▸ Assignment:
For the entries below, repeat exactly each line starting with the one that contains "The height and width of the screenshot is (470, 868)." and going on through the one that contains "Given: Play the video in the media player", and no others.

Supplied material Start Marker

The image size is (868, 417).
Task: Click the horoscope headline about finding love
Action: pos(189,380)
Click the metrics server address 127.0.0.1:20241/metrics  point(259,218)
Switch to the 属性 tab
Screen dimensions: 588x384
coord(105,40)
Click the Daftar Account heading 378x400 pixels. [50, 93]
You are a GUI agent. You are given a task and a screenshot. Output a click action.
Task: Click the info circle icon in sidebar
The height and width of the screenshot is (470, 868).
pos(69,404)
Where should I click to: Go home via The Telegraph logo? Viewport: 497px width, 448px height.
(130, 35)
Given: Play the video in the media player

Supplied material End Marker
Supplied material Start Marker

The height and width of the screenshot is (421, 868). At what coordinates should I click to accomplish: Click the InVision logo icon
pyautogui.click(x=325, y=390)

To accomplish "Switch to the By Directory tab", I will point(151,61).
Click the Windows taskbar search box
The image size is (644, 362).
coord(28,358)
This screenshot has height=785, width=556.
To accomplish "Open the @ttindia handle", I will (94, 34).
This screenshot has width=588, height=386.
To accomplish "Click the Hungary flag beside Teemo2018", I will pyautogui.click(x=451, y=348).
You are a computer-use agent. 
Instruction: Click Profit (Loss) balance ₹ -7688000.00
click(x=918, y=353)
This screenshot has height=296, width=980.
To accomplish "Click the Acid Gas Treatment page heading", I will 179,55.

Supplied material End Marker

▸ Result:
The height and width of the screenshot is (470, 868).
pos(69,404)
Where should I click to: Go home via The Telegraph logo? Viewport: 497px width, 448px height.
(130, 35)
Given: Play the video in the media player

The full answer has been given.